Global attributes with HARP in-memory operations

jvgent · August 19, 2024, 12:21pm

I am trying to keep track of the performed HARP operations in Python through the history global file attrribute, but I don’t get it to work as intended.
Let’s say I perform all operations during harp.import_product:

file = "./S5P_OFFL_L2__HCHO___20240707T174154_20240707T192324_34892_03_020601_20240709T095147.nc"
hp = harp.import_product(file, operations="keep(tropospheric_HCHO_column_number_density,latitude_bounds,longitude_bounds);bin_spatial(181,-90,1.,361,-180,1.);derive(latitude {latitude});derive(longitude {longitude});", post_operations="bin();squash(time, (latitude,longitude));")
harp.export_product(hp, "harp_testfile.h5")

then the history attribute of the exported file contains the full content of the operations string.

However, if I perform the operations in 2 steps:

hp = harp.import_product(file, operations="keep(tropospheric_HCHO_column_number_density,latitude_bounds,longitude_bounds);"

hpl3 = harp.execute_operations(hp, operations="bin_spatial(181,-90,1.,361,-180,1.);derive(latitude {latitude});derive(longitude {longitude});", post_operations="bin();squash(time, (latitude,longitude));")

harp.export_product(hpl3, "harp_testfile.h5")

Here the history attribute only contains the ‘keep’ operation performed during harp.import_product.
I expected it to (also) include the most recent operations, from the execute_operations command.

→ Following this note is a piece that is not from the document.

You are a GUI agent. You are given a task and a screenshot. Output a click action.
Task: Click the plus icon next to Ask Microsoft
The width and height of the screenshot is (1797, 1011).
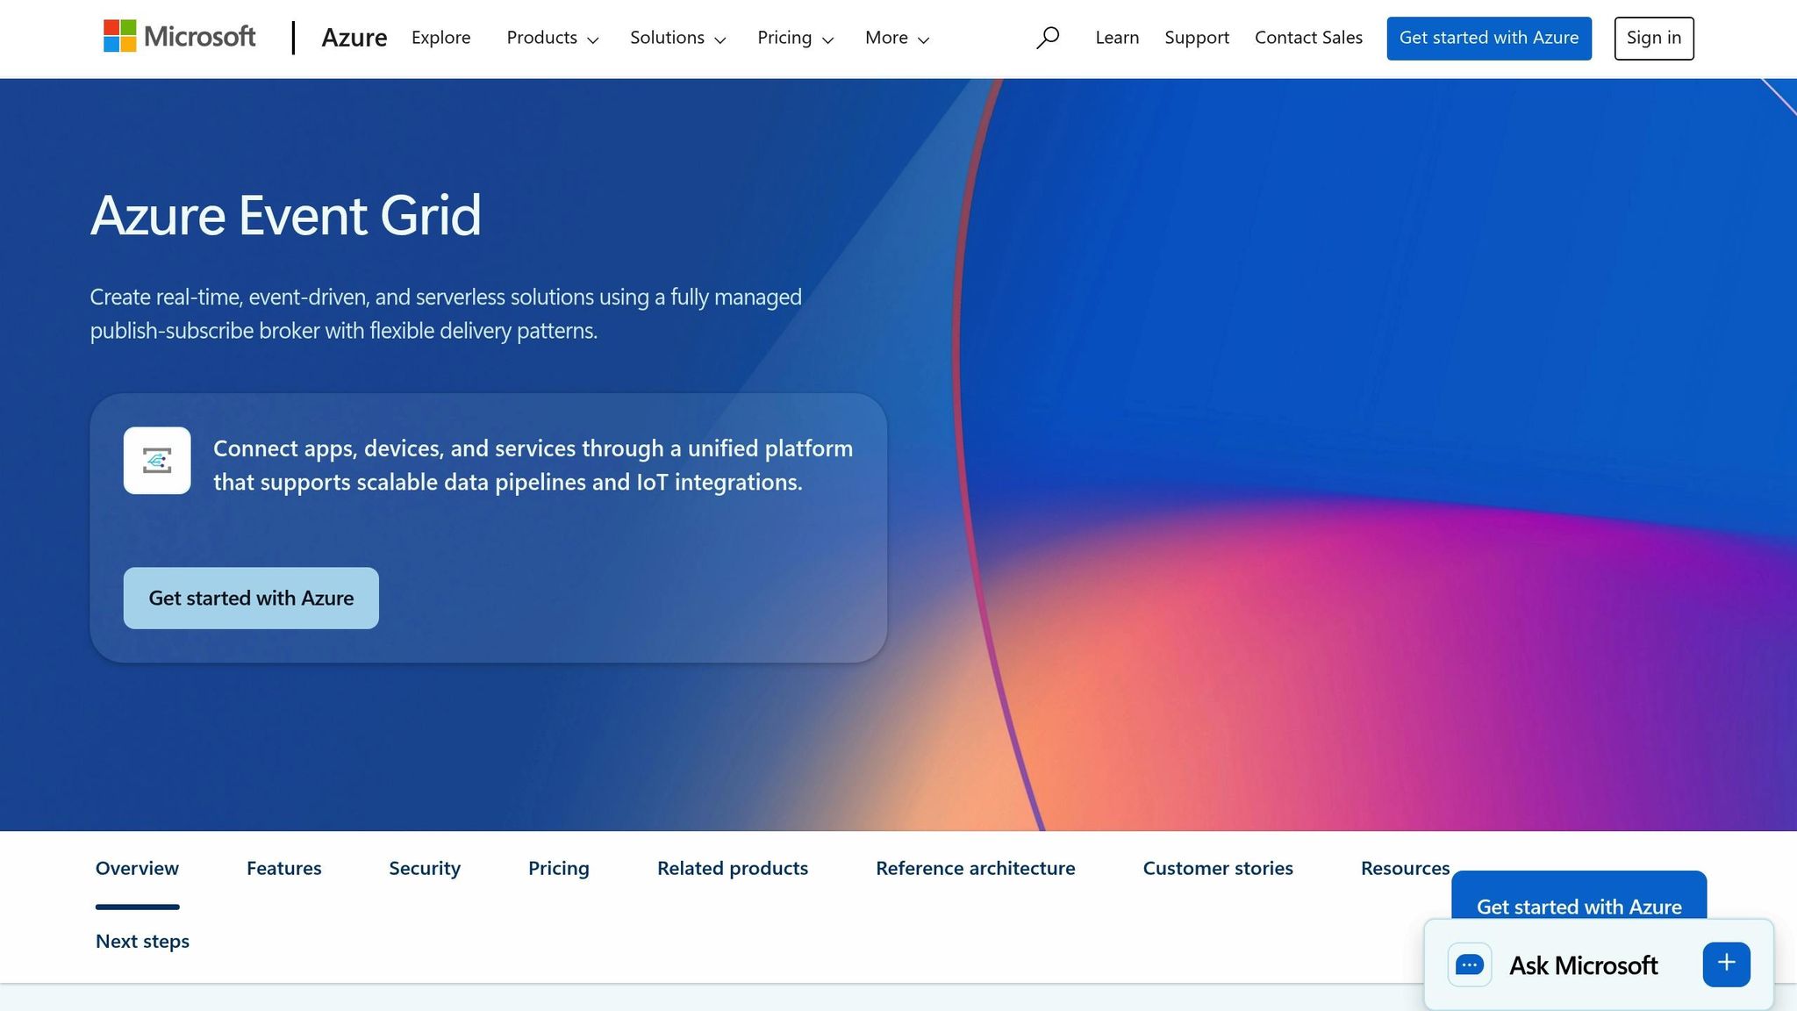coord(1725,963)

This seems to contradict this statement in the manual at:
Global attributes — HARP 1.23 documentation, where is says:

Note that the Conventions, datetime_start, and datetime_stop attributes are only used inside files. For the in-memory representation (in C, Python, etc.) only the history and source_product attributes are present.

Do I misunderstand?
Thanks in advance,
Jeroen

sander.niemeijer · August 19, 2024, 1:30pm

The history attribute is indeed preserved (as the documentation states), but what is not happening is that harp.execute_operations introduces a line of its own.

I am also not yet sure if we want to do this.

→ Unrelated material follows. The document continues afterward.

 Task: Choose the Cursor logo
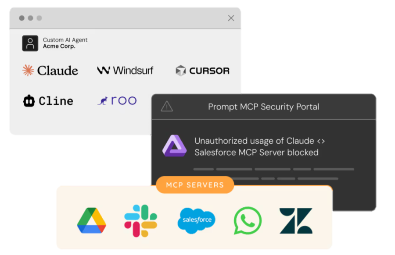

First, be aware that calling harp.execute_operations should be avoided as much as possible. It creates a full duplicate of the product content twice (which is slow and takes memory), once to go from Python to C, and once to go back. You should try to combine any operations you have inside a harp.import_product or harp.export_product when possible.

Also be aware that using post_operations makes no sense if you are just applying the operations to just a single product (you should then combine everything into a single operations argument).

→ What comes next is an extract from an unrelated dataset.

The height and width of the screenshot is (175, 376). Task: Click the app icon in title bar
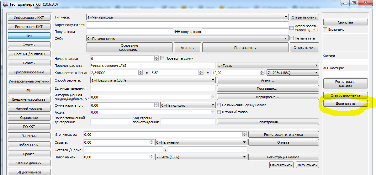coord(5,3)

I assume that what you are trying to do is create a daily grid by iterating over all orbits per day?
If so, you should really try to combine all of this into a single harp.import_product call by passing the list of filenames and passing the right operations, reduce_operations, and post_operations arguments. This will do all the steps in the C domain and only at the end convert the data structure to Python. And then your history attribute will also be correct.

If you really want to call harp.execute_operations then conceptually this falls into the same category as performing some manual operation on the product content by e.g. applying direct numpy operations. In that case you would also be responsible for keeping track what you did and manually constructing the right history attribute content.

If your harp.execute_operations is part of such a bigger set of operations, where you have some numpy operations performed before and some after, then you actually might not even want to have harp update the history attribute for you, because it would prevent you to combine everything into a single history line. Since harp.import_product and harp.export_product are directly at the boundaries of your operations (complete start and complete end), having a history line added for those are not a problem, since you then only have to describe what you did in between (as a single line).

Also note that harp.import_product and harp.export_product do not introduce a history line if there were no operations/options arguments provided.

jvgent · August 19, 2024, 2:35pm

Thank you for the elaborate explanation.
Using a single L2 file was just to create an example case. My particular case at hand is where I create a set of harp L2 products manually and then combine them in a single L3 product. That’s the reason why I do things ‘in memory’. But your answer gives me enough handles to continue and optimize things. Many thanks.